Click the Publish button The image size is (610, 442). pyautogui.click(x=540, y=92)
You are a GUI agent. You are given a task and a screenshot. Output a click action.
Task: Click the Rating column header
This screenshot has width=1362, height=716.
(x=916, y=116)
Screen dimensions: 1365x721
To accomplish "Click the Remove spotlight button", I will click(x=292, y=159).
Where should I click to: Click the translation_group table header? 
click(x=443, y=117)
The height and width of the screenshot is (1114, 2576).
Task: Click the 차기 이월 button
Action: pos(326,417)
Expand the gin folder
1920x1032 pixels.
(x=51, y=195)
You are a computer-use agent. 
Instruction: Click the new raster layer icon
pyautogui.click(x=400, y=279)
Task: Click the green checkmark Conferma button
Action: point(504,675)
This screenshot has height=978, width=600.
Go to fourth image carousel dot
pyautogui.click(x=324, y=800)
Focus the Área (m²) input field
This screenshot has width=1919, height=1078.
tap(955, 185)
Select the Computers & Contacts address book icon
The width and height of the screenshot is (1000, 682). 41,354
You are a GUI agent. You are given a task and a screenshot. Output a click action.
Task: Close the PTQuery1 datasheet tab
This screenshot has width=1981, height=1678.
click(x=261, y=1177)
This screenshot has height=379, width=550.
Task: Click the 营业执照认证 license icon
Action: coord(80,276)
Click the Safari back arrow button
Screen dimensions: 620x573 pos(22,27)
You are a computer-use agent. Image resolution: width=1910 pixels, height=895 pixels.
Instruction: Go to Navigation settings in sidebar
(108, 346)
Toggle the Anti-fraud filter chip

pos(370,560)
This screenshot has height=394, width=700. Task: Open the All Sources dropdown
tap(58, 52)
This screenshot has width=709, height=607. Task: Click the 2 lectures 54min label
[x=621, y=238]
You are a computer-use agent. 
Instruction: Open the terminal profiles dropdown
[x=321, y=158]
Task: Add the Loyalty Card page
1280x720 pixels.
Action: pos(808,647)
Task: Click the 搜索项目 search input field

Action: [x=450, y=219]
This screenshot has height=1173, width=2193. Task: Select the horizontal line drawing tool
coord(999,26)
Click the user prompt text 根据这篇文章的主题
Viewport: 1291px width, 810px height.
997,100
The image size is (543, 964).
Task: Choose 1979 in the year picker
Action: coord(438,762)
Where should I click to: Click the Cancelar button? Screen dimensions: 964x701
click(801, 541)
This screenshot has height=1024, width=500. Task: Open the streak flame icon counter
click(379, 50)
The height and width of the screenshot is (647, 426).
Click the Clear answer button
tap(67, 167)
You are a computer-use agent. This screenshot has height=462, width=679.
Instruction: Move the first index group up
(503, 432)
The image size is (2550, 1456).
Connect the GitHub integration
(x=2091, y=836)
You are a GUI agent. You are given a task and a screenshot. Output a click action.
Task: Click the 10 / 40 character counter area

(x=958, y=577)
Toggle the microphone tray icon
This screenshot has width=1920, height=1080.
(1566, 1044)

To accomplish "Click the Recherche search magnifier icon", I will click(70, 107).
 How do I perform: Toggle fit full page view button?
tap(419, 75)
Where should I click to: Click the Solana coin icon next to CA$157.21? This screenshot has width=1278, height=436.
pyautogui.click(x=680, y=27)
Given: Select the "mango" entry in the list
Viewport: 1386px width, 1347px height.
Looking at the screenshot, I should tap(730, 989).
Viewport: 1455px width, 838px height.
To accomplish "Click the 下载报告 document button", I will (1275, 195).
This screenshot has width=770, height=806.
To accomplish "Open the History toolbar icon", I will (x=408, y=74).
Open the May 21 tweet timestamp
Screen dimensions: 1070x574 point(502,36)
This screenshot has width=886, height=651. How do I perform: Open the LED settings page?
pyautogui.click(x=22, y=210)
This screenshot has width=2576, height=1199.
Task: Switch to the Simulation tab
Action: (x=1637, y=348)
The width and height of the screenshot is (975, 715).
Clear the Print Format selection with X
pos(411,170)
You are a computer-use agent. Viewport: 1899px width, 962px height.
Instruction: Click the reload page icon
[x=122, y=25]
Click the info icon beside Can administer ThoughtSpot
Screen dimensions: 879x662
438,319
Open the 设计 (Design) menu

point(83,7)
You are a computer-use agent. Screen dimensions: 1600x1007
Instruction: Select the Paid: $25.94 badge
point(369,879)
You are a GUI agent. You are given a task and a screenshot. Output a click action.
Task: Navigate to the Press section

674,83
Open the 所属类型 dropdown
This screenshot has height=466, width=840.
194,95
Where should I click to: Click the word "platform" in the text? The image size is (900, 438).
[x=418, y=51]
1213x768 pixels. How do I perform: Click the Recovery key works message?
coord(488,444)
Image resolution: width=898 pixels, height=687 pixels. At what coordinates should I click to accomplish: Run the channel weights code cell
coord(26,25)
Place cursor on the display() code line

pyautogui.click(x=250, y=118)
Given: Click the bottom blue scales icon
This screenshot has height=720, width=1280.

* * * * *

-- EXERCISE --
Return these lines verbatim.

-- RESULT OF THIS TASK --
Click the Publish button The image size is (610, 442). pyautogui.click(x=540, y=92)
You are a GUI agent. You are given a task and a screenshot. Output a click action.
Task: Click the Rating column header
This screenshot has width=1362, height=716.
(x=916, y=116)
Screen dimensions: 1365x721
To accomplish "Click the Remove spotlight button", I will click(x=292, y=159).
Where should I click to: Click the translation_group table header? 
click(x=443, y=117)
The height and width of the screenshot is (1114, 2576).
Task: Click the 차기 이월 button
Action: pos(326,417)
Expand the gin folder
1920x1032 pixels.
(x=51, y=195)
You are a computer-use agent. 
Instruction: Click the new raster layer icon
pyautogui.click(x=400, y=279)
Task: Click the green checkmark Conferma button
Action: point(504,675)
This screenshot has height=978, width=600.
Go to fourth image carousel dot
pyautogui.click(x=324, y=800)
Focus the Área (m²) input field
This screenshot has width=1919, height=1078.
tap(955, 185)
Select the Computers & Contacts address book icon
The width and height of the screenshot is (1000, 682). 41,354
You are a GUI agent. You are given a task and a screenshot. Output a click action.
Task: Close the PTQuery1 datasheet tab
This screenshot has width=1981, height=1678.
click(x=261, y=1177)
This screenshot has height=379, width=550.
Task: Click the 营业执照认证 license icon
Action: coord(80,276)
Click the Safari back arrow button
Screen dimensions: 620x573 pos(22,27)
You are a computer-use agent. Image resolution: width=1910 pixels, height=895 pixels.
Instruction: Go to Navigation settings in sidebar
(108, 346)
Toggle the Anti-fraud filter chip

pos(370,560)
This screenshot has height=394, width=700. Task: Open the All Sources dropdown
tap(58, 52)
This screenshot has width=709, height=607. Task: Click the 2 lectures 54min label
[x=621, y=238]
You are a computer-use agent. 
Instruction: Open the terminal profiles dropdown
[x=321, y=158]
Task: Add the Loyalty Card page
1280x720 pixels.
Action: pos(808,647)
Task: Click the 搜索项目 search input field

Action: [x=450, y=219]
This screenshot has height=1173, width=2193. Task: Select the horizontal line drawing tool
coord(999,26)
Click the user prompt text 根据这篇文章的主题
Viewport: 1291px width, 810px height.
997,100
The image size is (543, 964).
Task: Choose 1979 in the year picker
Action: coord(438,762)
Where should I click to: Click the Cancelar button? Screen dimensions: 964x701
click(801, 541)
This screenshot has height=1024, width=500. Task: Open the streak flame icon counter
click(379, 50)
The height and width of the screenshot is (647, 426).
Click the Clear answer button
tap(67, 167)
You are a computer-use agent. This screenshot has height=462, width=679.
Instruction: Move the first index group up
(503, 432)
The image size is (2550, 1456).
Connect the GitHub integration
(x=2091, y=836)
You are a GUI agent. You are given a task and a screenshot. Output a click action.
Task: Click the 10 / 40 character counter area

(x=958, y=577)
Toggle the microphone tray icon
This screenshot has width=1920, height=1080.
(1566, 1044)

To accomplish "Click the Recherche search magnifier icon", I will click(70, 107).
 How do I perform: Toggle fit full page view button?
tap(419, 75)
Where should I click to: Click the Solana coin icon next to CA$157.21? This screenshot has width=1278, height=436.
pyautogui.click(x=680, y=27)
Given: Select the "mango" entry in the list
Viewport: 1386px width, 1347px height.
Looking at the screenshot, I should tap(730, 989).
Viewport: 1455px width, 838px height.
To accomplish "Click the 下载报告 document button", I will (1275, 195).
This screenshot has width=770, height=806.
To accomplish "Open the History toolbar icon", I will (x=408, y=74).
Open the May 21 tweet timestamp
Screen dimensions: 1070x574 point(502,36)
This screenshot has width=886, height=651. How do I perform: Open the LED settings page?
pyautogui.click(x=22, y=210)
This screenshot has width=2576, height=1199.
Task: Switch to the Simulation tab
Action: (x=1637, y=348)
The width and height of the screenshot is (975, 715).
Clear the Print Format selection with X
pos(411,170)
You are a computer-use agent. Viewport: 1899px width, 962px height.
Instruction: Click the reload page icon
[x=122, y=25]
Click the info icon beside Can administer ThoughtSpot
Screen dimensions: 879x662
438,319
Open the 设计 (Design) menu

point(83,7)
You are a computer-use agent. Screen dimensions: 1600x1007
Instruction: Select the Paid: $25.94 badge
point(369,879)
You are a GUI agent. You are given a task and a screenshot. Output a click action.
Task: Navigate to the Press section

674,83
Open the 所属类型 dropdown
This screenshot has height=466, width=840.
194,95
Where should I click to: Click the word "platform" in the text? The image size is (900, 438).
[x=418, y=51]
1213x768 pixels. How do I perform: Click the Recovery key works message?
coord(488,444)
Image resolution: width=898 pixels, height=687 pixels. At what coordinates should I click to accomplish: Run the channel weights code cell
coord(26,25)
Place cursor on the display() code line

pyautogui.click(x=250, y=118)
Given: Click the bottom blue scales icon
This screenshot has height=720, width=1280.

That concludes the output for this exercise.